Porto Alegre, 11 de junho de 2021 – Acompanhe abaixo os fatos que deverão merecer a atenção do mercado de milho na próxima semana. As dicas são do analista da SAFRAS Consultoria, Paulo Molinari.
– USDA corta estoques norte-americanos para 28 milhões de toneladas, os mais baixos desde 2012
– Contudo, com a China já posicionada em compras até setembro e com as vendas semanais dos EUA se acomodando, o mercado parece não ter visto uma situação crítica para o curto prazo
– A China vai acentuando a utilização de outros insumos na produção animal até chegar a sua nova safra em outubro próximo
– Contudo, não se pode ter certeza das ações chinesas no mercado internacional nas próximas semanas
– A safra norte-americana segue com preocupações devido ao junho mais seco nas Planícies e principalmente em Iowa
– Nesta semana ocorreram chuvas nas Planícies aliviando um pouco a situação mas Iowa segue ainda seco
– Não pode ser avaliada qualquer quebra de produção até o momento, mesmo que alguma localidade tenha registrado replantio
– A atenção é para frente, ou seja, se as chuvas vão retornar ou não
– Por isso, o mercado aguarda as novas projeções de clima nesta próxima semana para avaliar o perfil
– Agora, o mercado está na dependência climática
– O mercado interno tem uma situação agora de pré-colheita da safrinha 21
– Por maior que esteja sendo a quebra da safrinha, nos próximos 90 dias perto de 62 milhões de toneladas entrarão no mercado brasileiro
– As decisões do produtor em vender ou não a safrinha determinarão o movimento de preços nesta colheita
– O outro ponto é a forte diferença entre os preços internos e o nível de porto
– Porto a R$ 85 contra um mercado interno de R$ 95 CIF isto pode conduzir as tradings a virar suas ofertas para o mercado interno e não tanto para a exportação
– Naturalmente, uma boa parte da safrinha já esta comprometida com embarques na exportação, a qual não será revertida para o mercado interno
– Neste ponto, o quadro de atenção.
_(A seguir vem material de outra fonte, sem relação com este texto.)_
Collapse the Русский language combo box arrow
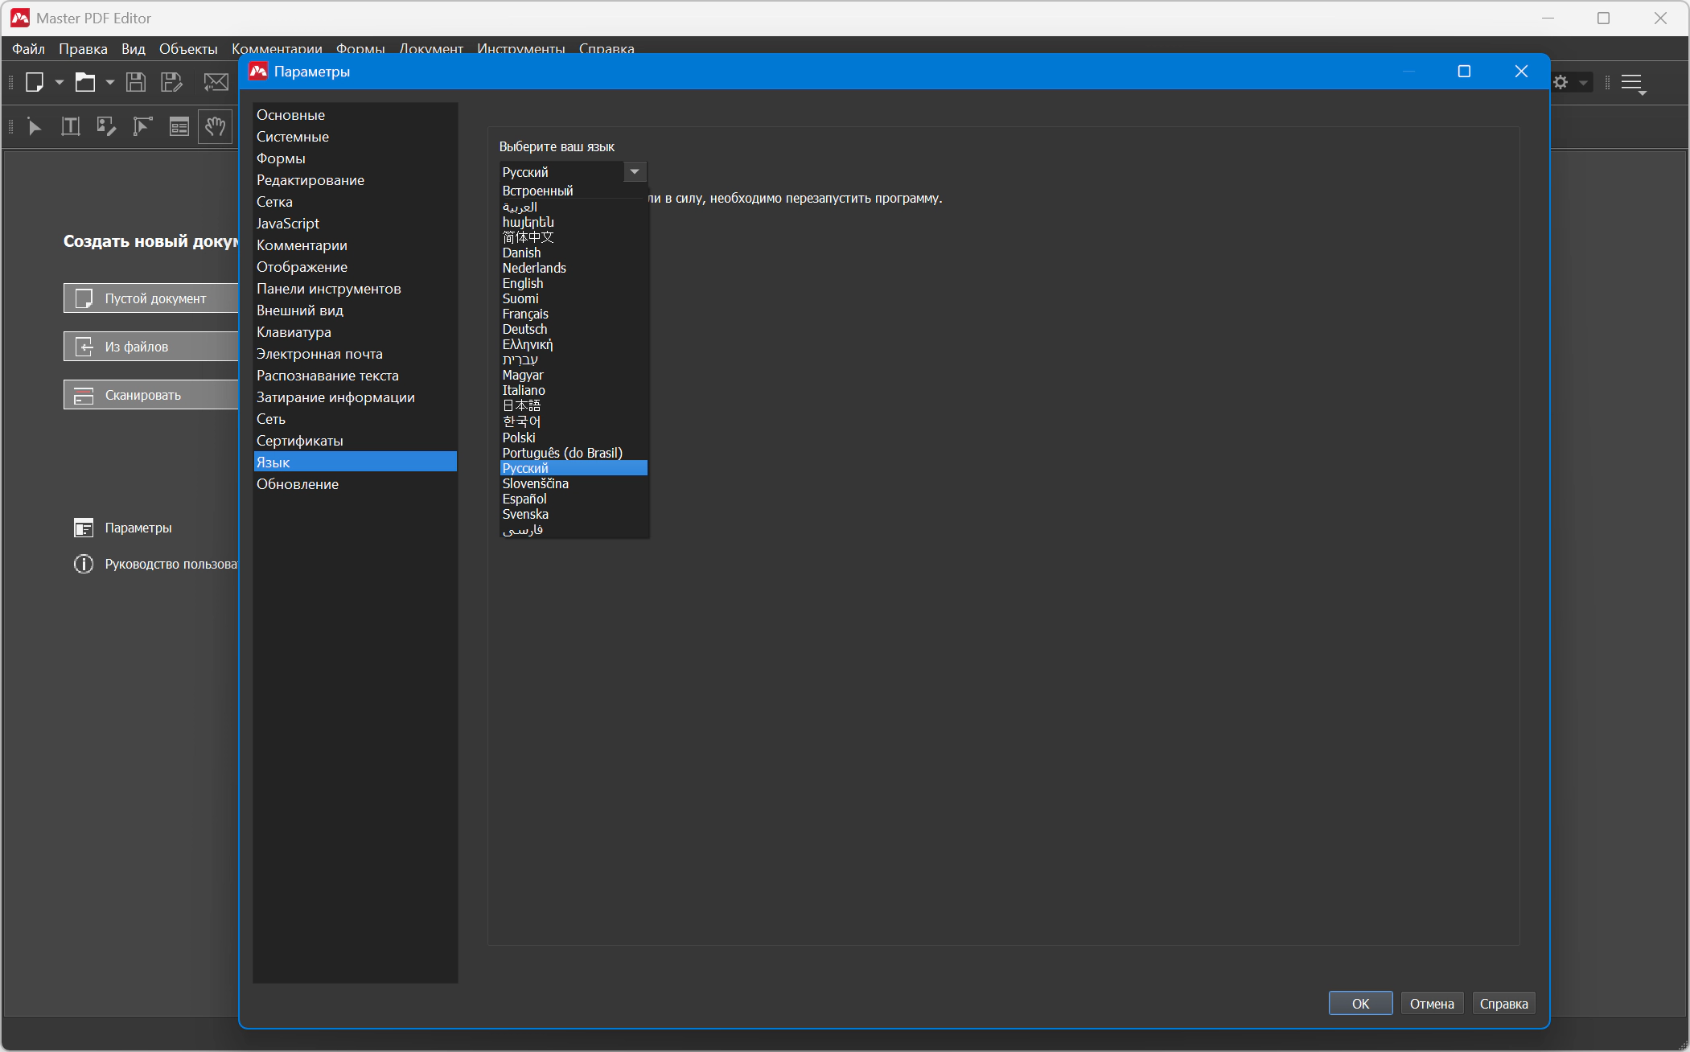The width and height of the screenshot is (1690, 1052). pos(635,171)
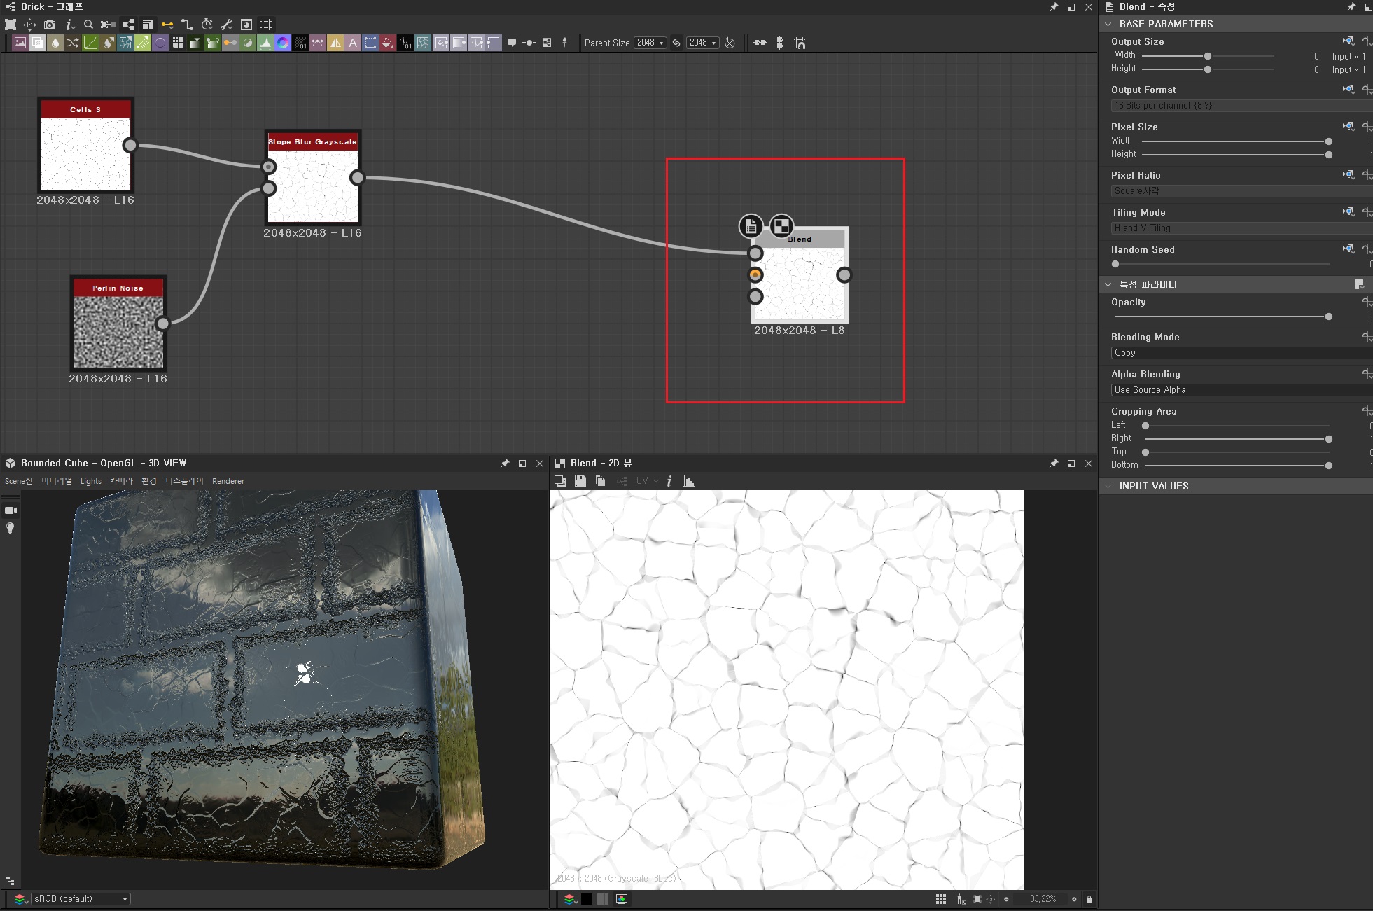1373x911 pixels.
Task: Save the 2D view image with floppy icon
Action: 580,481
Quanto mais o mercado interno tender a se ajustar ao preço de porto maior será a possibilidade de uma exportação maior. Quanto maior a exportação neste segundo semestre maior a chance de ajuste nos estoques para 2022.
– Fraca exportação representará uma boa sobra interna e acomodação de preços
– Atenção prioritária agora ao clima norte-americano.